Awan gelap masih memayungi kawasan Inggris Raya dan sebagian negara-negara Eropa. Isu kebencian terhadap agama-agama masih menggelayuti, seiring dengan meningkatnya ketegangan di negara-negara Arab, serta tantangan imigran pencari suaka yang meningkat di Eropa.
Di tengah awan gelap ini, kebencian terhadap agama Islam dan Yahudi masih berada pada eskalasi tinggi. Kebencian terhadap Islam mewujud pada pola-pola Islamophobia. Sementara, kebencian terhadap komunitas Yahudi tampak pada meningkatnya antisemitisme. Keduanya tampak beriringan dengan irisan kasus yang hampir senada, meski bersumber pada serangan terhadap pemeluk agama yang berbeda. Namun, pola kebencian di antara keduanya hampir sama, yakni pada ranah teror atas kebebasan beragama, serta serangan atas minoritas pemeluk agama.
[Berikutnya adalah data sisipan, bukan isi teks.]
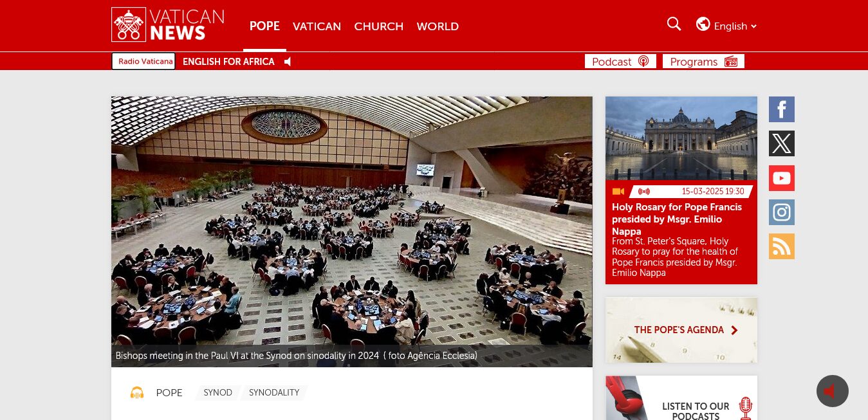Open the Instagram profile icon
Screen dimensions: 868x420
[x=782, y=212]
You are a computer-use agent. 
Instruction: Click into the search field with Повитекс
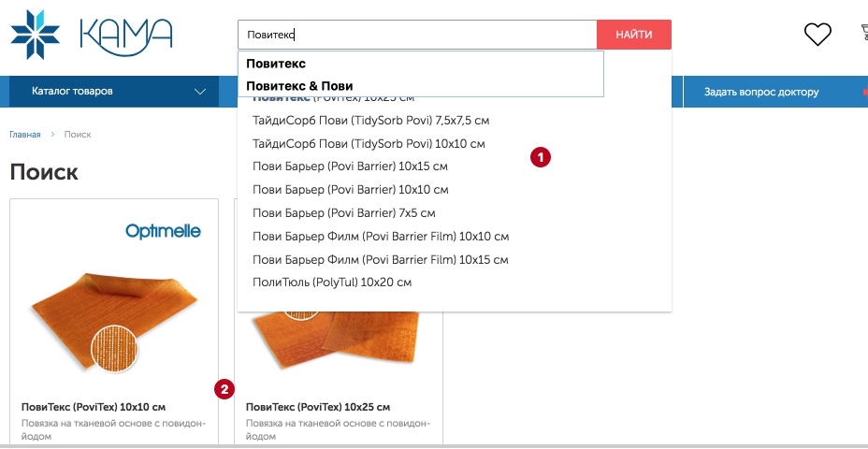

Di esai ini, penulis menyoroti hal-hal mendasar terkait meningkatnya Islamophobia di negara-negara Eropa khususnya di Inggris Raya, serta bagaimana komunitas muslim melawan kebencian itu dengan kampanye perdamaian, mengenalkan Islam dengan cinta.
Di tengah badai musim dingin di Eropa, sekelompok pemuda muslim di Birmingham memberi ruang hangat bagi orang-orang yang tidak punya tempat tinggal. Ya, komunitas muslim di Birmingham memilih berbuat sesuatu untuk menunjukkan bagaimana wajah Islam yang sebenarnya: rahmatan lil-alamin, rahmat untuk semesta.
Komunitas muslim di Birmingham bekerjasama untuk menyelenggarakan sebuah program yang berdampak langsung pada permasalahan yang terjadi di kota-kota Inggris. Muslim Birmingham yang tergabung dalam Green Lane Masjid and Community Centre (GLMCC) mengerahkan sumber daya, dana, serta tenaga-tenaga ahli untuk membantu orang-orang yang selama ini tidak memiliki tempat tinggal (homeless).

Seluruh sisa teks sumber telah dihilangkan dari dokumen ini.